El Departamento de Trabajo de los Estados Unidos ha propuesto una nueva normativa que eliminaría progresivamente el controversial programa que permite a algunos empleadores pagar a los trabajadores con discapacidades menos del salario mínimo federal, actualmente fijado en 7,25 dólares la hora. Esta medida, parte de la Ley de Normas Justas de Trabajo de 1938, busca aplicar un cambio significativo en el mercado laboral estadounidense.
De acuerdo con la propuesta del departamento, se pretende acabar con la emisión de nuevos certificados que permiten este tipo de pago y establecer un periodo de eliminación gradual de tres años para los empleadores que ya poseen estas certificaciones. El objetivo es que, una vez implementada la normativa definitiva, más trabajadores puedan acceder a empleos que ofrezcan salarios completos y justos. Según explicó Julie Su, Secretaria de Trabajo en funciones, al Departamento de Trabajo, “el cambio propuesto es una clara muestra del compromiso de la administración Biden-Harris con trabajos dignos para personas con discapacidades”.
En una cobertura de The New York Times, se destaca que esta iniciativa tiene raíces profundas, ya que el artículo 14(c) de la Ley de 1938 originalmente pretendía ofrecer empleos a veteranos militares lesionados. Sin embargo, con el transcurso de las décadas, el programa fue objeto de fuertes críticas por perpetuar desigualdades económicas. Según informó Taryn Williams, secretaria asistente de empleo para discapacitados, al New York Times, “esta propuesta ayuda a asegurar que los trabajadores con discapacidades tengan acceso a oportunidades laborales equitativas, reforzando la creencia de que todos los trabajadores merecen compensación justa”.
¿Cuántos trabajadores reciben menos del salario mínimo?

Datos citados por CBS señalan que actualmente hay alrededor de 40.000 trabajadores en Estados Unidos que reciben menos de la mitad del salario mínimo federal, y muchos inclusive ganan apenas centavos por dólar trabajado. Esta situación es resultado de aproximadamente 710 empleadores que tienen en vigencia certificados de pago por debajo del mínimo hasta el 1 de noviembre. “Muchos ganan menos de la mitad, algunos ganan solo centavos por dólar”, compartió Taryn Williams durante una rueda de prensa, destacando la urgencia de la reforma.
A pesar del entusiasmo por la nueva regla, esta podría enfrentarse a múltiples desafíos legales y posiblemente revertirse bajo futuras administraciones.

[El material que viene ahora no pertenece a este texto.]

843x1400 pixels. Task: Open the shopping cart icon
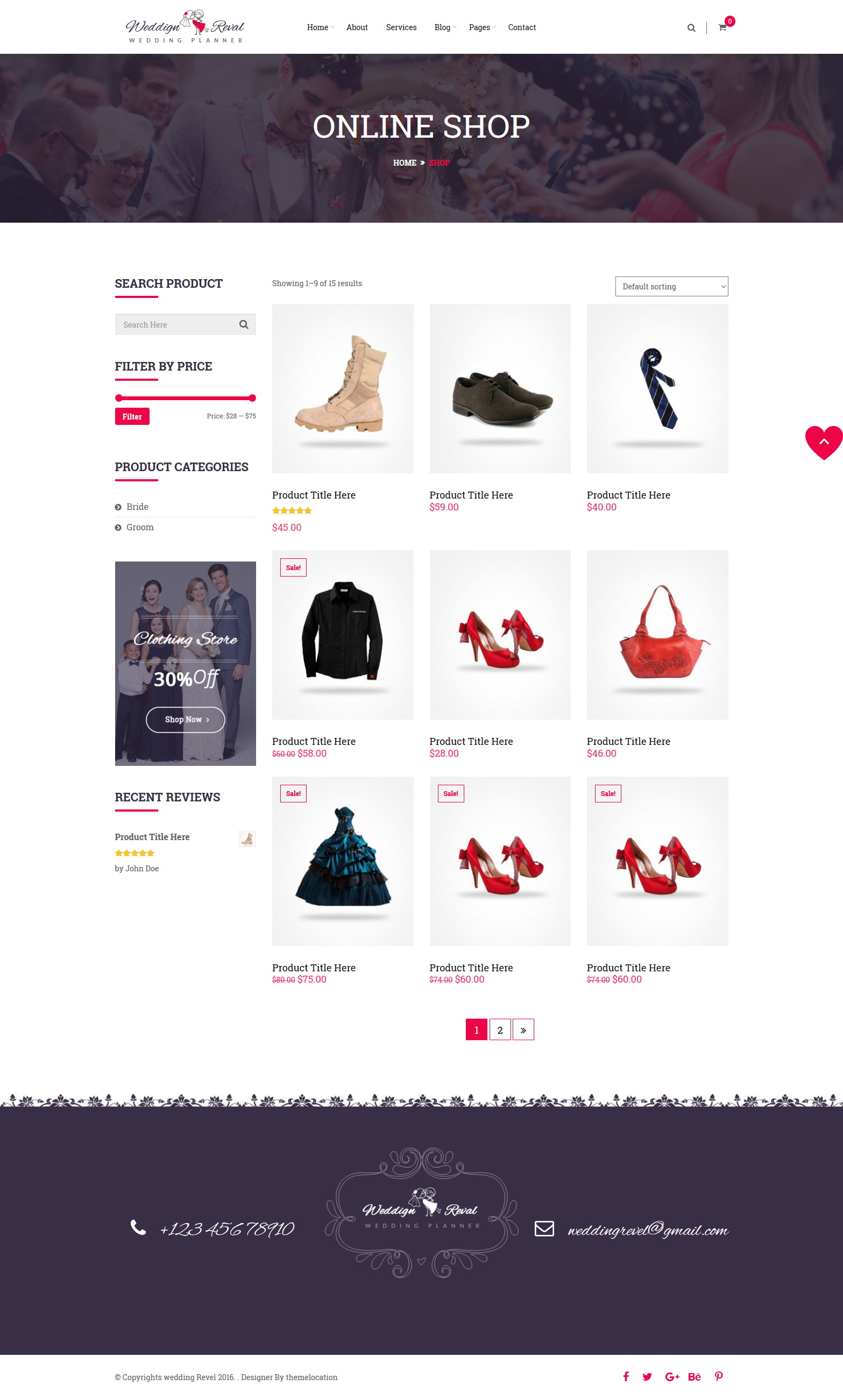[x=722, y=27]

De acuerdo con el New York Times, existen debates en cuanto a si el Departamento de Trabajo tiene la potestad para modificar el programa o si esta acción debería pasar por el Congreso. “Las empresas se opondrán a esta medida”, comentó Doron Dorfman, profesor de ley de discapacidad y empleo en la Universidad de Seton Hall, al New York Times. “Va a ser una dura batalla”.
Algunas organizaciones defensoras de los derechos de las personas con discapacidades han celebrado esta acción. Maria Town, presidenta de la Asociación Americana de Personas con Discapacidades, dijo al New York Times que estos certificados están basados en “nociones falsas, profundamente defectuosas y capacitistas”, reflejando un sistema que considera menos valiosas las contribuciones laborales de las personas con discapacidades.
La nueva medida podría reducir oportunidades laborales

Sin embargo, la propuesta no ha sido bien recibida por todos. Algunos padres de adultos con discapacidades han expresado preocupación por la posible pérdida de oportunidades de trabajo o beneficios de la Seguridad Social. La Coalición para la Preservación de la Elección de Empleo ha argumentado, aunque no respondió directamente a consultas recientes, que eliminar el estatuto reduciría la cantidad y la diversidad de oportunidades laborales para personas con discapacidades.
El Departamento de Trabajo ha manifestado la intención de revisar los comentarios del público sobre la propuesta hasta el 17 de enero. Esta etapa permitirá recoger las variadas opiniones de los implicados, desde trabajadores con discapacidades hasta defensores de derechos y servicios de apoyo. “El principio que guía el lugar de trabajo estadounidense es que una jornada de trabajo ardua merece una paga justa”, declaró Jessica Looman, Administradora de Salarios y Horarios.
Este proceso, que comenzó con una revisión integral del programa en septiembre, apuesta por un futuro en el que las oportunidades y los entornos laborales sean más inclusivos y justos para todos los trabajadores, promoviendo su independencia económica y mejorando su inserción laboral.